放射孢子虫的形态鉴定主要依据孢体形状、孢柄有无、尾突发生位置和形状及大小。目前三突放射孢子虫是已报道种类最多的集合类群。本研究所发现的Triactinomyxon HZ与文献中江苏常州养殖池塘发现的Triactinomyxon type CZ形态非常相似, 但在孢子大小上存在差异; 前者尾突和孢柄明显短于后者(176.56 μmvs.214.0 μm, 81.62 μmvs.119.7 μm, 表1)。本研究所报道的Triactinomyxon DF在孢子大小上显著小于Triactinomyxon HZ(表1)。SSU rDNA分析发现序列一致性低于95%,进一步确认这些孢子大小不同的三突放射孢子虫属于不同物种。本研究所发现的Neoactinomyxum LY与该集合类群中其他种类主要区别特征在于月牙状尾突, 但与Borkhanuddin等[10]报道的Neoactinomyxum type 1形态较为相似; 二者主要区别在于孢子尾突长和宽大小(6.41 μmvs.8 μm, 18.46 μmvs.20 μm, 表1)。本研究发现的Echinactinomyxon LY1和LY2的尾突的末端都有明显的分叉结构, 可以与文献中报道的Echinactinomyxon种类明显区分开。Echinactinomyxon LY1和LY2的形态数值非常接近很难区分, 然而SSU rDNA序列(MN294775和MN294776, 96.7%)却存在很大差异, 表明这2种放射孢子虫为不同物种。该结果进一步说明由于放射孢子虫形态结构简单, 仅仅依赖形态特征容易存在错误鉴定, 分子生物学手段是物种鉴定的有力佐证。
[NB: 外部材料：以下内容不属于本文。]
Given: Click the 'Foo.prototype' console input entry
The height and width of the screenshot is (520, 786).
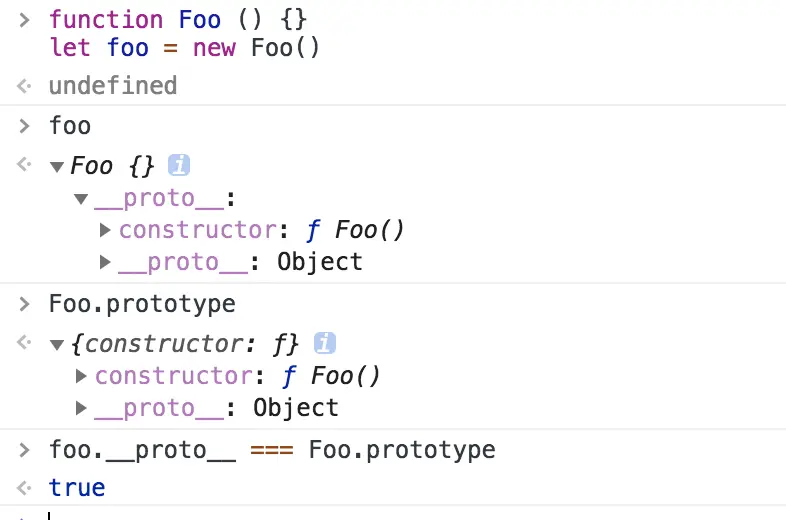Looking at the screenshot, I should pos(142,304).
图7 基于黏体动物SSU rDNA序列建立的系统发育树Fig.7 Phylogenetic tree of myxozoans based on the SSU rDNA sequences

本研究发现的Hungactinomyxon DF, 其形态与Ráczdeng等[8]在匈牙利苏氏尾鳃蚓中发现的Hungactinomyxon type 1及赵丹丹等[25]在湖北大同湖和东西湖异育银鲫苗种塘发现的Hungactinomyxon虫体形态上非常相近。本研究发现的Hungactinomyxon虫体与赵丹丹等[25]描述的放射孢子虫在形态上有些不同, 如尾突长比赵丹丹等[25]描述的更长(69.84 μmvs.52 μm), 尾突更细(9.38 μmvs.12.3 μm); 与Rácz描述的匈牙利放射孢子虫形态更接近。此外, 尽管中国和匈牙利地理相隔很远且属于不同动物地理区系, 但SSU rDNA序列分析表明它们具有＞99%的序列一致性。因此, 本文报道的Hungactinomyxon和匈牙利报道的Hungactinomyxon type 1应被鉴定为同一物种的不同地理种群。20世纪欧洲曾从亚洲地区引进鲤科鱼类(鲤、鲢、鳙等)用于养殖和水环境调控。Hungactinomyxon type 1[8]在匈牙利的出现极有可能是黏孢子虫随鱼类宿主种群扩散的结果, 同时其生活史中所需的替换宿主苏氏尾鳃蚓也是世界广布种。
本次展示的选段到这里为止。